EXCERPTED DATA: Begin

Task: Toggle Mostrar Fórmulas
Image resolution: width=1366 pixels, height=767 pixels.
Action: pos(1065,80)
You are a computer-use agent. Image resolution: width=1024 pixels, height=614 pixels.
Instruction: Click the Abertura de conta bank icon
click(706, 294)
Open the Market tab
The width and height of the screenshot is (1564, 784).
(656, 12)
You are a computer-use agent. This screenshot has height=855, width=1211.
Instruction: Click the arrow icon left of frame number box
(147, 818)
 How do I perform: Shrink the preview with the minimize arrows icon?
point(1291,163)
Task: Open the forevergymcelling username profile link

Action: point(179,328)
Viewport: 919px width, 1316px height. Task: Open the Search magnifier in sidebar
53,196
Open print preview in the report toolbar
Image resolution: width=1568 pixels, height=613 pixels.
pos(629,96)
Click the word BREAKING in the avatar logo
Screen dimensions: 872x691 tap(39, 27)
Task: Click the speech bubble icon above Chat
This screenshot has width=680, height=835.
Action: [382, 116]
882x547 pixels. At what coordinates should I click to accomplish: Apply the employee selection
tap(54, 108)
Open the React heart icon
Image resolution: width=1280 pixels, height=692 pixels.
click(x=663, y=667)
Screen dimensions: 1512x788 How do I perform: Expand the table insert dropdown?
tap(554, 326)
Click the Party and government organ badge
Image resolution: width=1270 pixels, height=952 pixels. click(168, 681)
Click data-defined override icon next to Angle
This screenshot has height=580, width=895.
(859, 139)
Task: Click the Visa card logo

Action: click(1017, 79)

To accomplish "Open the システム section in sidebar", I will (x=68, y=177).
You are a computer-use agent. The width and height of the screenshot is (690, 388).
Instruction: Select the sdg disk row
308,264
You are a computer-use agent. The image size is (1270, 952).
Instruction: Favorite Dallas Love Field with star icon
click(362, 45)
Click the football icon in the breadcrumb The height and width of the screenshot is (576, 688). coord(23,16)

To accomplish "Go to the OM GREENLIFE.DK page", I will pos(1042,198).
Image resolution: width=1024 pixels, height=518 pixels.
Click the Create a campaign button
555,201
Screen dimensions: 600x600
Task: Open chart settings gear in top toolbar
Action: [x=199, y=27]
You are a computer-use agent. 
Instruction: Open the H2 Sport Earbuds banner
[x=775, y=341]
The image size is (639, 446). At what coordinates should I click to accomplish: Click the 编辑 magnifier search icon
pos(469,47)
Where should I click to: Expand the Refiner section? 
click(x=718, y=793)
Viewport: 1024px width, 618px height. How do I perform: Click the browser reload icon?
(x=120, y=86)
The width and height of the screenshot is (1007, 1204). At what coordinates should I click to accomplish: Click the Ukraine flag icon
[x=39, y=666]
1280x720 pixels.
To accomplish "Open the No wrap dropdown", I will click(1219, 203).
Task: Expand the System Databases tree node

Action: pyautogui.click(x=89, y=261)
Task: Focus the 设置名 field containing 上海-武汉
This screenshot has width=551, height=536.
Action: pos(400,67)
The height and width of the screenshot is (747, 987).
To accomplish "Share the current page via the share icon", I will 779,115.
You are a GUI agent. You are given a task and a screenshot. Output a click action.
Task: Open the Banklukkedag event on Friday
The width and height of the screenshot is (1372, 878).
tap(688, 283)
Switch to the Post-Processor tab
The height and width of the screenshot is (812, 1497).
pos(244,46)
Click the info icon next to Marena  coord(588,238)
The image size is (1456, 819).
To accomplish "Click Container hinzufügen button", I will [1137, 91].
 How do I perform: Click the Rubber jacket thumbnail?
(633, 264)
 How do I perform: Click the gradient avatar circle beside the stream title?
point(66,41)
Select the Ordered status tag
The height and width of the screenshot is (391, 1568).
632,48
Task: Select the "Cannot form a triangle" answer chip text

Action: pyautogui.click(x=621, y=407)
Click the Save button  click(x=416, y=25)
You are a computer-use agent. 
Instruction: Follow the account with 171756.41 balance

EXCERPTED DATA: End

* _AIM OF THE TASK_:
Transcribe every record exactly, keeping each line as it is.

* _ANSWER SECTION_:
Task: Toggle Mostrar Fórmulas
Image resolution: width=1366 pixels, height=767 pixels.
Action: pos(1065,80)
You are a computer-use agent. Image resolution: width=1024 pixels, height=614 pixels.
Instruction: Click the Abertura de conta bank icon
click(706, 294)
Open the Market tab
The width and height of the screenshot is (1564, 784).
(656, 12)
You are a computer-use agent. This screenshot has height=855, width=1211.
Instruction: Click the arrow icon left of frame number box
(147, 818)
 How do I perform: Shrink the preview with the minimize arrows icon?
point(1291,163)
Task: Open the forevergymcelling username profile link

Action: point(179,328)
Viewport: 919px width, 1316px height. Task: Open the Search magnifier in sidebar
53,196
Open print preview in the report toolbar
Image resolution: width=1568 pixels, height=613 pixels.
pos(629,96)
Click the word BREAKING in the avatar logo
Screen dimensions: 872x691 tap(39, 27)
Task: Click the speech bubble icon above Chat
This screenshot has width=680, height=835.
Action: [382, 116]
882x547 pixels. At what coordinates should I click to accomplish: Apply the employee selection
tap(54, 108)
Open the React heart icon
Image resolution: width=1280 pixels, height=692 pixels.
click(x=663, y=667)
Screen dimensions: 1512x788 How do I perform: Expand the table insert dropdown?
tap(554, 326)
Click the Party and government organ badge
Image resolution: width=1270 pixels, height=952 pixels. click(168, 681)
Click data-defined override icon next to Angle
This screenshot has height=580, width=895.
(859, 139)
Task: Click the Visa card logo

Action: click(1017, 79)

To accomplish "Open the システム section in sidebar", I will (x=68, y=177).
You are a computer-use agent. The width and height of the screenshot is (690, 388).
Instruction: Select the sdg disk row
308,264
You are a computer-use agent. The image size is (1270, 952).
Instruction: Favorite Dallas Love Field with star icon
click(362, 45)
Click the football icon in the breadcrumb The height and width of the screenshot is (576, 688). coord(23,16)

To accomplish "Go to the OM GREENLIFE.DK page", I will pos(1042,198).
Image resolution: width=1024 pixels, height=518 pixels.
Click the Create a campaign button
555,201
Screen dimensions: 600x600
Task: Open chart settings gear in top toolbar
Action: [x=199, y=27]
You are a computer-use agent. 
Instruction: Open the H2 Sport Earbuds banner
[x=775, y=341]
The image size is (639, 446). At what coordinates should I click to accomplish: Click the 编辑 magnifier search icon
pos(469,47)
Where should I click to: Expand the Refiner section? 
click(x=718, y=793)
Viewport: 1024px width, 618px height. How do I perform: Click the browser reload icon?
(x=120, y=86)
The width and height of the screenshot is (1007, 1204). At what coordinates should I click to accomplish: Click the Ukraine flag icon
[x=39, y=666]
1280x720 pixels.
To accomplish "Open the No wrap dropdown", I will click(1219, 203).
Task: Expand the System Databases tree node

Action: pyautogui.click(x=89, y=261)
Task: Focus the 设置名 field containing 上海-武汉
This screenshot has width=551, height=536.
Action: pos(400,67)
The height and width of the screenshot is (747, 987).
To accomplish "Share the current page via the share icon", I will 779,115.
You are a GUI agent. You are given a task and a screenshot. Output a click action.
Task: Open the Banklukkedag event on Friday
The width and height of the screenshot is (1372, 878).
tap(688, 283)
Switch to the Post-Processor tab
The height and width of the screenshot is (812, 1497).
pos(244,46)
Click the info icon next to Marena  coord(588,238)
The image size is (1456, 819).
To accomplish "Click Container hinzufügen button", I will [1137, 91].
 How do I perform: Click the Rubber jacket thumbnail?
(633, 264)
 How do I perform: Click the gradient avatar circle beside the stream title?
point(66,41)
Select the Ordered status tag
The height and width of the screenshot is (391, 1568).
632,48
Task: Select the "Cannot form a triangle" answer chip text

Action: pyautogui.click(x=621, y=407)
Click the Save button  click(x=416, y=25)
You are a computer-use agent. 
Instruction: Follow the account with 171756.41 balance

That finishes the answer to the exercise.